Buildings made for sound are also made for sight. My generation learned the rule that auditoria are constructions to be judged with one’s eyes closed, but in truth few buildings are enjoyed with such wide open eyes as those raised for music. Be they philharmonic spaces as the one Hans Scharoun built in a pioneering manner in Berlin – developing previous theater experiences in which the spectators surround the stage entirely, taking a role similar to that of the crowds in sports venues – or more conventional operas or auditoria where each seat is expected to offer good visibility, buildings for music serve both the ear and the eye; and all this without mentioning the equally essential function of seeing and being seen, in the auditorium or the foyer, spaces both that act as backdrop for the social choreography of meeting and greeting, and places therefore governed by sight.

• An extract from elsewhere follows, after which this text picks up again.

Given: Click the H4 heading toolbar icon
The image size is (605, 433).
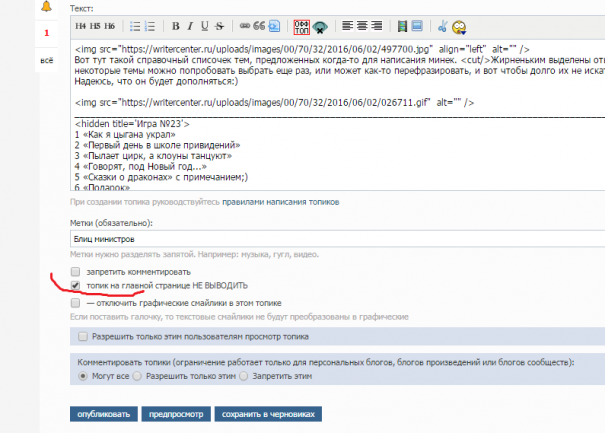Looking at the screenshot, I should 81,26.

The eye is also the protagonist in concert halls when these serve as stage for audiovisual recording or broadcasting, a circumstance that today more often than not accompanies musical interpretation, and in this case the eye is that of the camera. At the recent opening of the Elbphilharmonie in Hamburg it was impossible not to notice the many cameras documenting the event, including the one overflying the audience moving on a trapeze-like cable – just like weeks before a drone had allowed to tour the entire building, perhaps encouraging to replace the Corbusian promenade with the vol architecturale –, a use of the spectacular space as a film studio that illustrates well the critical importance of the visual element in buildings for music, once the excellent experts in acoustics and the sophisticated previous studies and tests have guaranteed the optimum

sound behavior of auditoria.

Always built for public attendance, in many cases large in scale, and often in prominent locations, constructions devoted to music usually have the added role of being city icons, landmarks in the urban geography that can function as drivers for regeneration and sources of collective pride, and this emblematic role also prompts to understand auditoria as visual artifacts. Though they must necessarily adapt to context, they also face the challenge of standing out with their characteristic forms, materials or presence in the skyline, so that they can produce memorable images where civic identities crystallize. For all the above, soundscapes are also visual landscapes: in the auditoria criss-crossed by gazes and cameras, in the relaxed or hectic foyers ready to be explored with feet or eyes, and – last but not least – in their deep impact on the urban environment and the symbolic universe.